::: Provided records
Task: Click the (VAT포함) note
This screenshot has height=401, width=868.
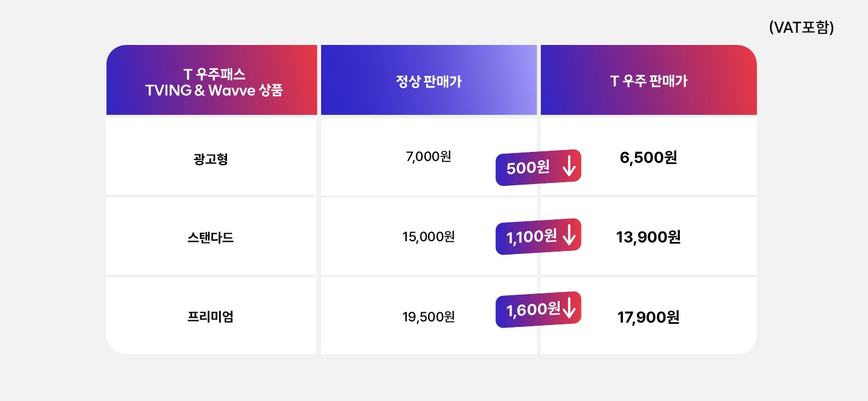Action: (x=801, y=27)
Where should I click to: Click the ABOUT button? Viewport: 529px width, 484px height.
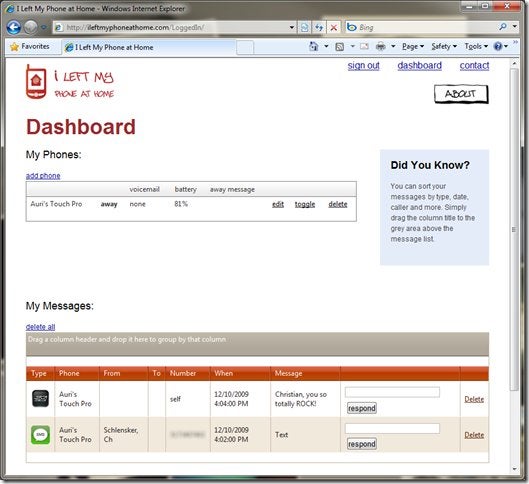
::::::
::: Provided records
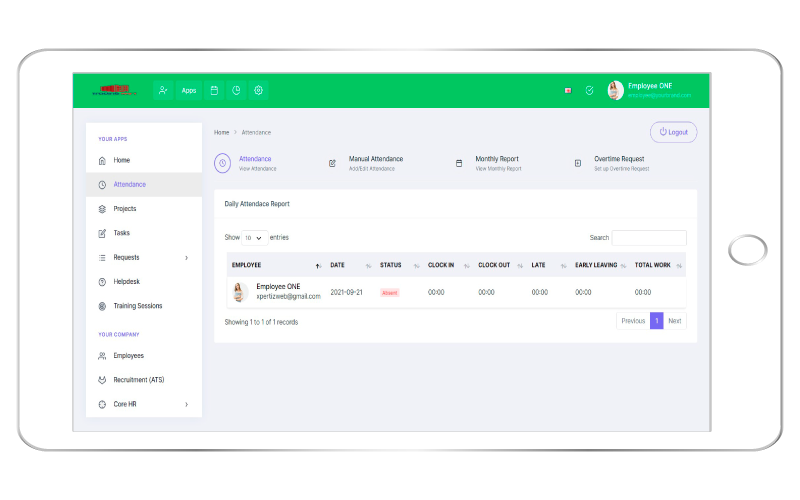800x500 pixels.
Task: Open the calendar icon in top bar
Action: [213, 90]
::::::
» **Activity**: Using the records above, repeat exactly the run of lines that starts with the line with "Task: Click the (VAT포함) note" and goes on through the line with "Where should I"; omit each picture.

» **Answer for the task**:
Task: Click the (VAT포함) note
This screenshot has height=401, width=868.
Action: (x=801, y=27)
Where should I click to: Click the ABOUT button? Viewport: 529px width, 484px height.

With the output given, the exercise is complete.